A Bristol, même histoire.
L'affaire faite, M. Z***, qui était à Douvres, partit pour Bristol et se croisa à moitié chemin avec son associé qui se rendait à Douvres. Chacun avait quinze mille francs anglais dans son portefeuille.
Au bout d'un temps déterminé, la douane vend aux enchères les marchandises saisies et achetées. M. Z***, arrivé à Bristol, attend patiemment le jour de la vente. Ce jour venu, il se rend à la salle des enchères; les gants sont proposés sur la mise à prix de quinze mille francs; les enchérisseurs se présentent; M. Z*** fait son offre et prend un paquet de gants qu'il examine avec une grande attention; puis il s'écrie:
--Voilà une chose étrange!
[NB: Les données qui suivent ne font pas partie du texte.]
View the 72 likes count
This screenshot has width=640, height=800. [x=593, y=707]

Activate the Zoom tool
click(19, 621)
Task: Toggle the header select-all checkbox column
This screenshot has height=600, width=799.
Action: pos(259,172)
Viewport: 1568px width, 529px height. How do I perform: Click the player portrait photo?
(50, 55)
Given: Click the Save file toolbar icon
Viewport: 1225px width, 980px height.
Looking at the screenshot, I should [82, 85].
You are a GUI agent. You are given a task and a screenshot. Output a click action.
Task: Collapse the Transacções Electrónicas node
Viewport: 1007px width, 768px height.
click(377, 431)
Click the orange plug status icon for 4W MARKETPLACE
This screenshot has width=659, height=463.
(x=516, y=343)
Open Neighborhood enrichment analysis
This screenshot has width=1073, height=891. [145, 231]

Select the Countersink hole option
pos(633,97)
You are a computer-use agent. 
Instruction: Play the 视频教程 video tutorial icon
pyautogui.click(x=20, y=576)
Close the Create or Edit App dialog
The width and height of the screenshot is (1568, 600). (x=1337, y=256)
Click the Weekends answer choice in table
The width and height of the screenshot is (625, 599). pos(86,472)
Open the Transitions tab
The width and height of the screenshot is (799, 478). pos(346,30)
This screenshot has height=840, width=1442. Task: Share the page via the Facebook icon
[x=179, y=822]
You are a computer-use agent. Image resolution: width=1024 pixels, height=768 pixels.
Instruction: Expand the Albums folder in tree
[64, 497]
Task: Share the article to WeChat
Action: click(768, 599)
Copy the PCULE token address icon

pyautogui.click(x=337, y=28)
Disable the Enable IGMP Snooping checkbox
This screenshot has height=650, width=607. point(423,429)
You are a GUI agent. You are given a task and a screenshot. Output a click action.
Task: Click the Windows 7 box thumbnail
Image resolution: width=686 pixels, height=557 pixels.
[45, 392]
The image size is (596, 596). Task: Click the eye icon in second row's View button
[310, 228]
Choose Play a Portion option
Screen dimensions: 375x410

Ce paquet ne renferme que des gants de la main gauche; voyez, messieurs, et montrez-moi un autre paquet? Celui-là de même, et ce troisième aussi!
On examine tous les paquets; ils ne contiennent que des gants de la main gauche.
--Que voulez-vous que nous fassions de ça? reprend le spéculateur. Il n'y a pas assez de manchots dans la Grande-Bretagne pour placer vingt mille gants de la même main. D'un autre côté, il serait bien difficile et bien coûteux d'aller les appareiller à Paris, où ils ont été fabriqués.
Cela étant dit, les enchérisseurs se retirent; les offres cessent. On met lesdits gants au rabais et M. Z*** se les fait adjuger pour six mille francs.
A Douvres, mêmes scènes. Tous les gants de Douvres étaient de la main droite.
Après avoir conclu leur double marché, les deux spéculateurs se retrouvent à Londres; les gants de la main droite rejoignent ceux de la main gauche. Dix-huit mille francs ont été bénéficiés sur la douane. De plus, les vingt mille paires de gants n'ont pas payé un penny de droit et ont été vendues très-avantageusement pour servir de complément de toilette aux belles ladies et aux jolies misses aux yeux bleu de mer.